STORED DATA section start
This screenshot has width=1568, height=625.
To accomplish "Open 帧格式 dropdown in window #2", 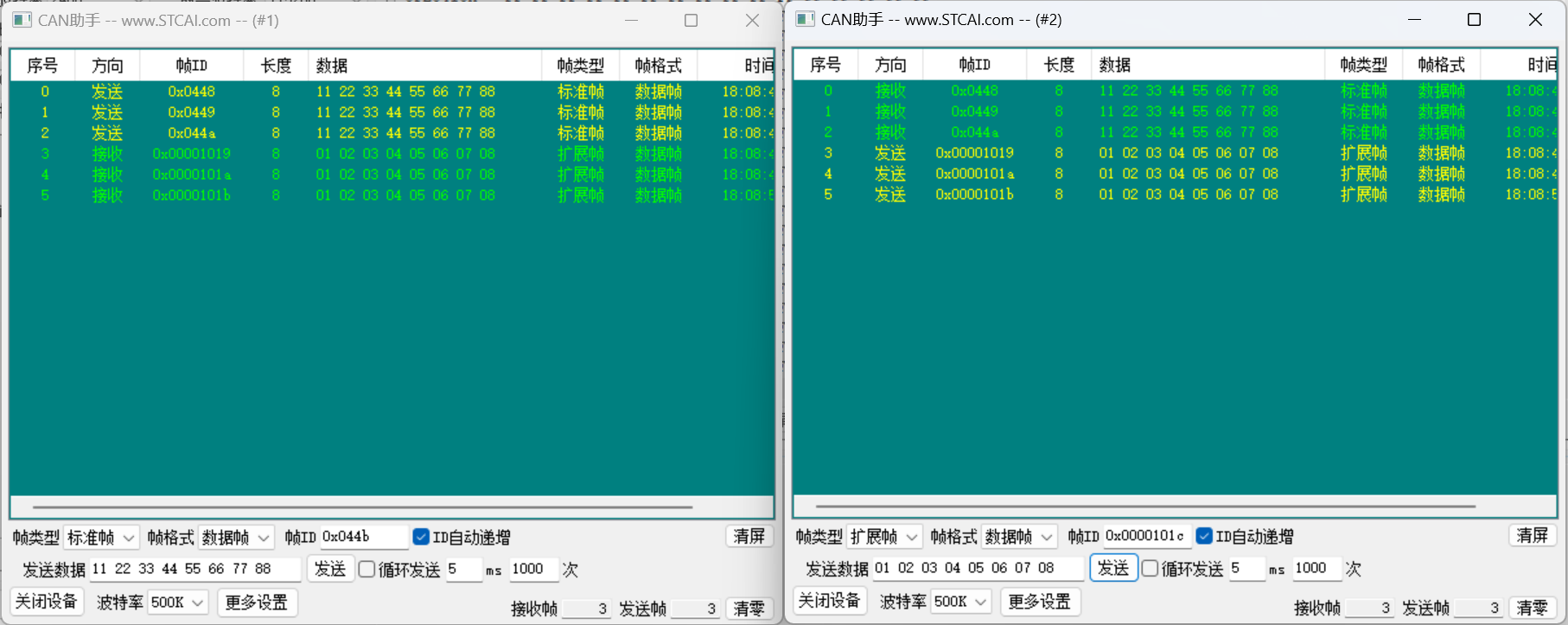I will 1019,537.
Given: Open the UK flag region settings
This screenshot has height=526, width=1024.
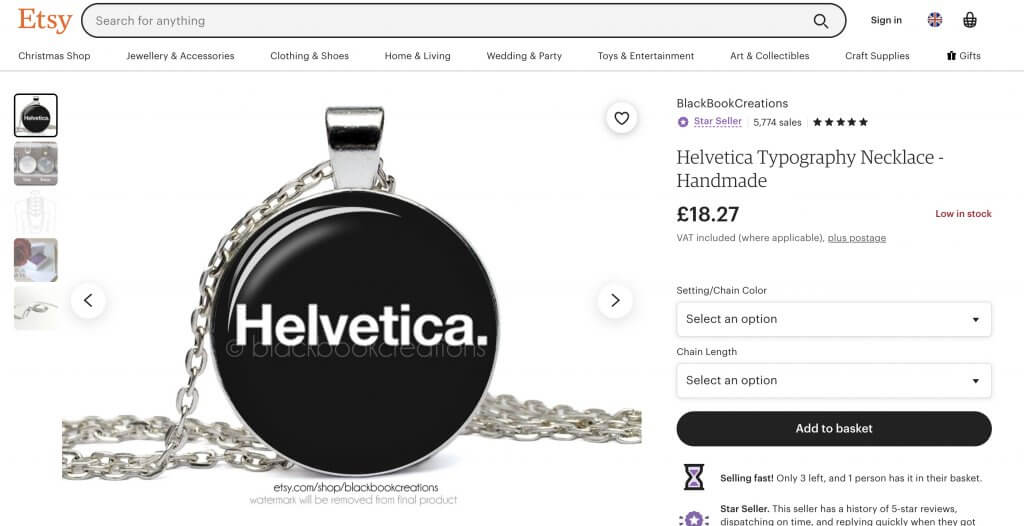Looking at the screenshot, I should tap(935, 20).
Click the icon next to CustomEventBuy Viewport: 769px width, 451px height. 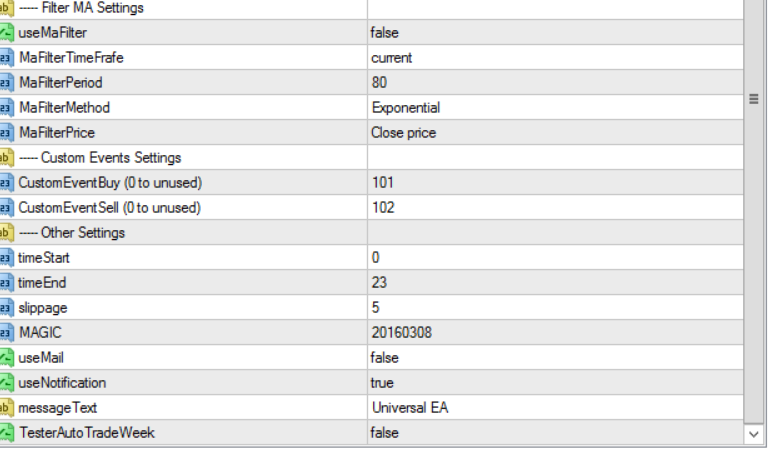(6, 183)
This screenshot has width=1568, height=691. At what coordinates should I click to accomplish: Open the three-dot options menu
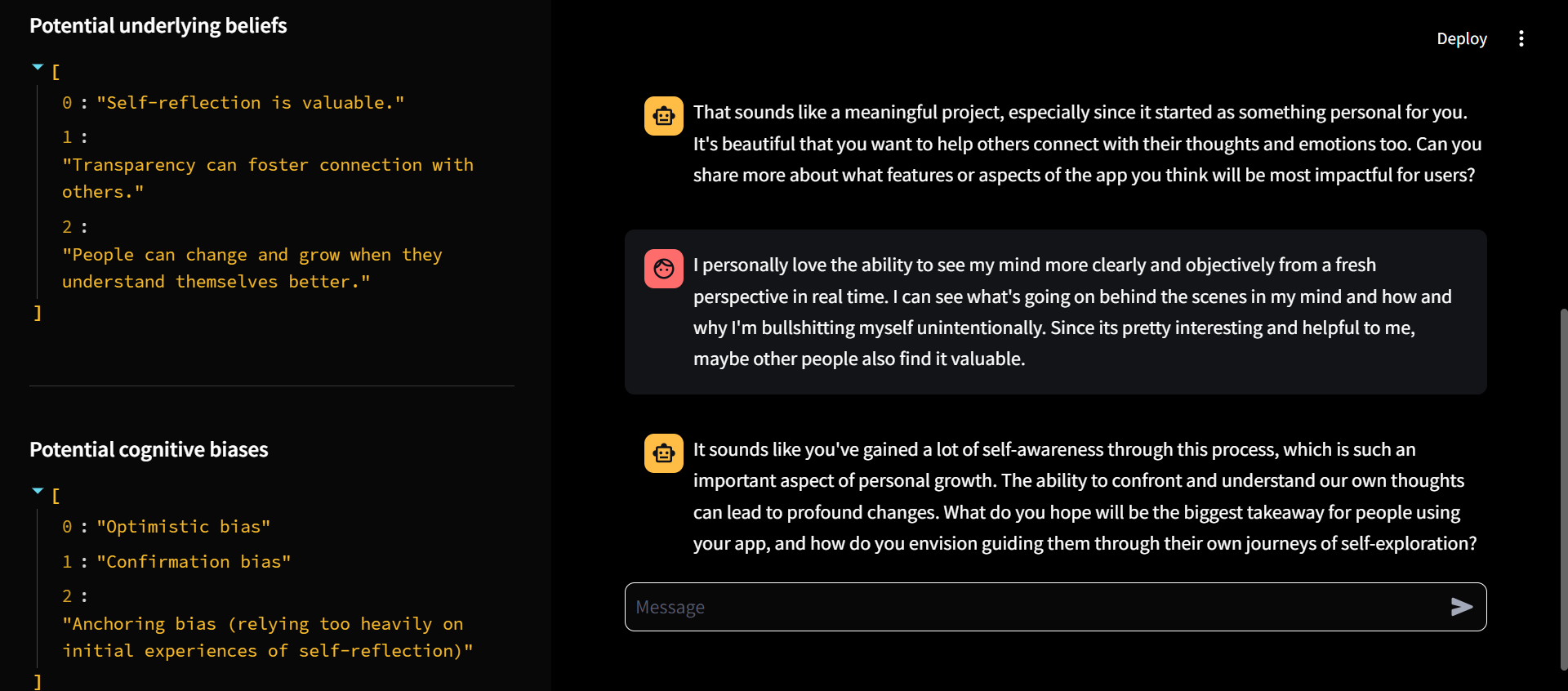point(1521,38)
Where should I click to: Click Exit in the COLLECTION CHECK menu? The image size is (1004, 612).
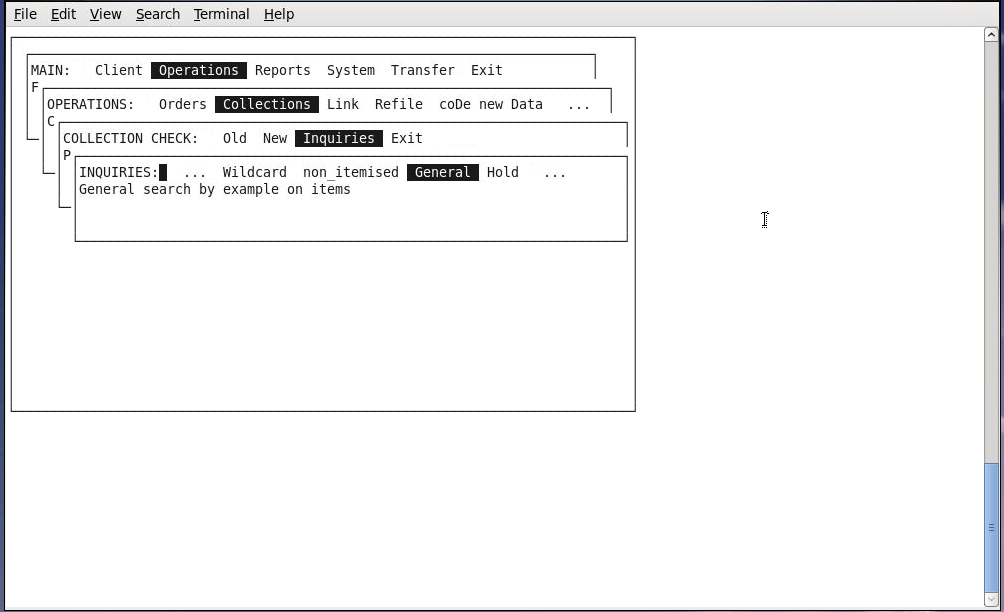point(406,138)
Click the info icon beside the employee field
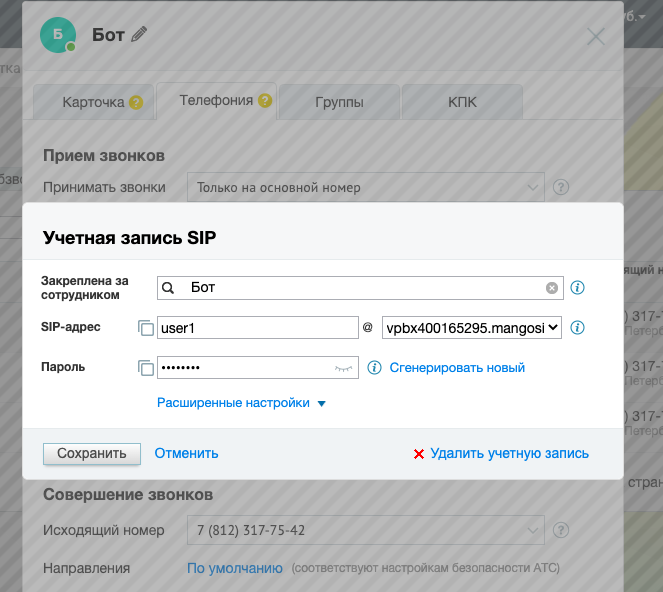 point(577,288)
STORED DATA section end
**EXERCISE GOAL**
Take the line with "This screenshot has width=1568, height=691." as the first line and the last line of the records above as the final one; reproduce exactly the lines between them, both included, without pictures.

**OUTPUT**
This screenshot has width=1568, height=691. At what coordinates should I click to accomplish: Open the three-dot options menu
point(1521,38)
Where should I click to: Click Exit in the COLLECTION CHECK menu? The image size is (1004, 612).
point(406,138)
Click the info icon beside the employee field
 point(577,288)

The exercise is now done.